▶ **Your tasks**:
**1)** Could you copy the stretch of the agriculture finance passage from "4. Holistic framework" through "proposed (see )." word for word?
**2)** Which techniques does the agriculture finance passage name as ways to synthesize the evidence under QES?

▶ **Excerpted text**:
--- begin ---

The evidence under QES can be synthesized using a variety of techniques such as meta-analysis, grounded theory, narrative synthesis, framework synthesis and thematic synthesis (Hannes & Lockwood, Citation2012). In our case, thematic synthesis is used since it follows a highly structured framework for the selection, ordering and tabulation of the primary evidence. The thematic synthesis

uses thematic analysis techniques, as well as adaptations from grounded theory and meta-ethnography, to identify themes across primary research studies. Synthesis component entails an iterative process of inductively grouping themes into overarching categories that capture the similarities, differences, and relationships between the themes. (Paterson, Citation2012, p. 17)

The analysis and synthesis was done in three stages:

  • In the first phase, the 110 articles included in the final sample were thoroughly read and coded. Codes reflect constraints to agriculture finance explicitly appearing in each publication.

  • In the second phase, the codes extracted in the first phase were compared and the overlapping themes were either eliminated or merged to avoid redundancy. Finally, we were left with 23 distinct constraints to agriculture financing. reports these constraints.

  • In the last stage, the linkage between the constraints (identified in the second stage) was established by grouping them into three broader themes namely demand-side constraints, supply-side constraints and infrastructure-related constraints. Consequently, a holistic framework of constraints was formed which reflects a coherent typology of the constraints to agriculture financing. This helped us integrate the diverse and divergent literature and synthesize a holistic conceptualization of the constraints to agriculture financing across 31 different countries.

Table 3. Constraints to agriculture finance.

4. Holistic framework of constraints to agricultural credit

indicates that several distant factors restrain the availability and access to agriculture credit in different developing and under developed countries. All these factors restrain the farmer’s access to agriculture financing in one way or another. However, it is difficult to visualize the big picture because the typology of the constraints is missing. To close this gap, a novel integrated framework of constraints to agriculture financing has been proposed (see ).

Figure 2. Holistic constraints framework.

Figure 2. Holistic constraints framework.

The novel integrated framework suggests that there are three major facets of the failure and poor state of agricultural finance in developing and underdeveloped economies. First, there are a number of financial industry-related constraints which restrain the supply of formal credit sources. Second, there are several farmers-rated factors that restrain the farmers’ demand for agriculture financing. Finally, there are some infrastructure-related constraints which restrain the farmers’ access to agriculture finance facilities or result in the failure of the agriculture finance system in the developing and under developed countries.

--- end ---

▶ **Listed entries**:

--- begin ---

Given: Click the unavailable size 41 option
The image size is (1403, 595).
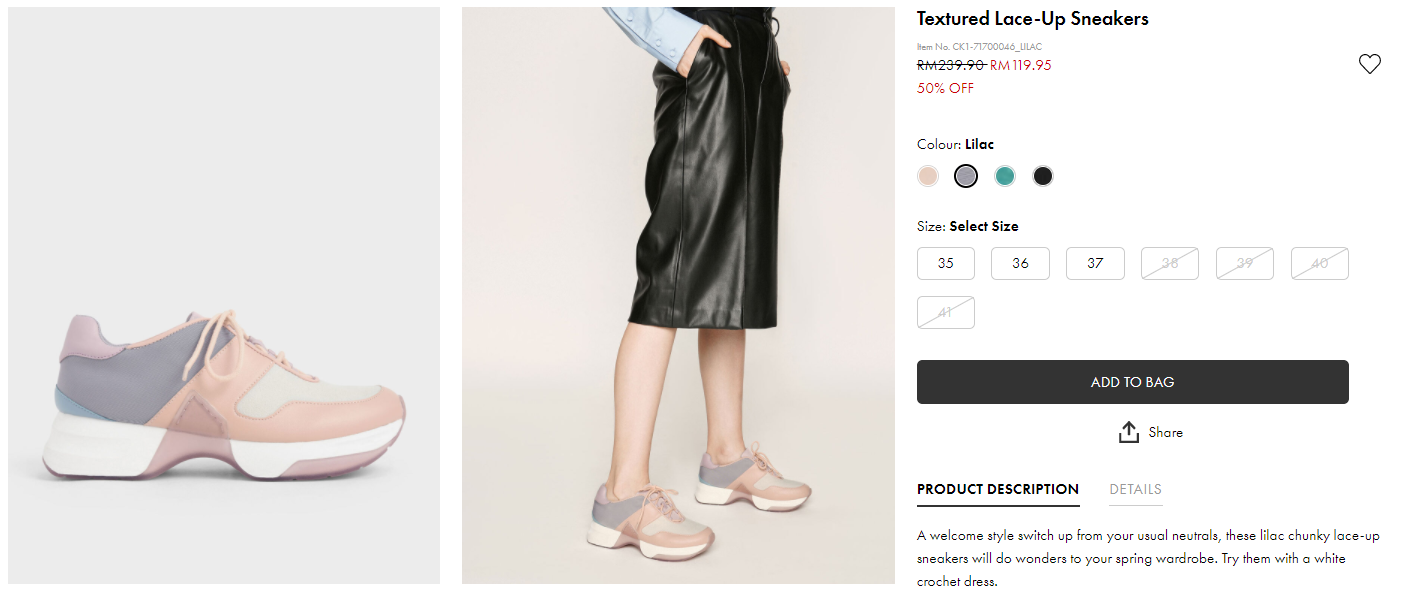Looking at the screenshot, I should click(945, 312).
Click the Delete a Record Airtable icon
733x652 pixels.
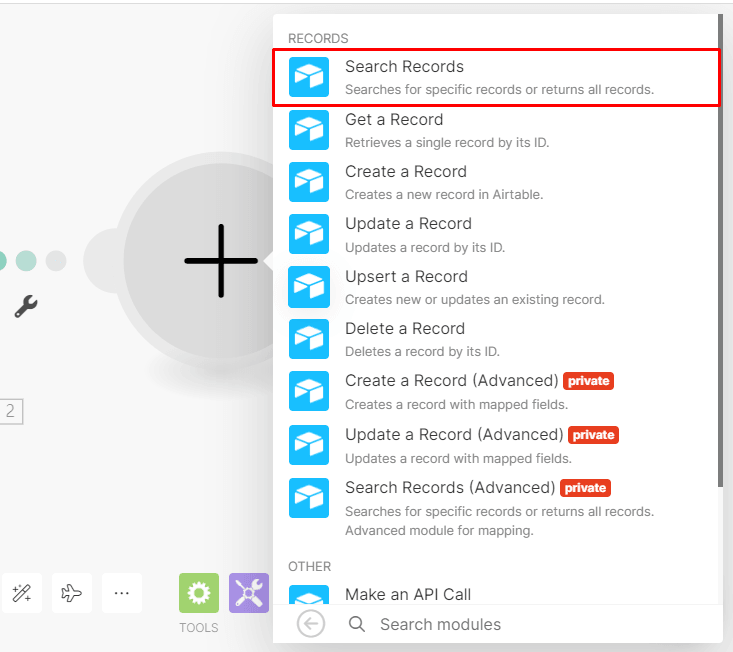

--- end ---

▶ **Solutions in order**:
**1)**
4. Holistic framework of constraints to agricultural credit

indicates that several distant factors restrain the availability and access to agriculture credit in different developing and under developed countries. All these factors restrain the farmer’s access to agriculture financing in one way or another. However, it is difficult to visualize the big picture because the typology of the constraints is missing. To close this gap, a novel integrated framework of constraints to agriculture financing has been proposed (see ).

**2)**
- Meta-analysis
- Grounded theory
- Narrative synthesis
- Framework synthesis
- Thematic synthesis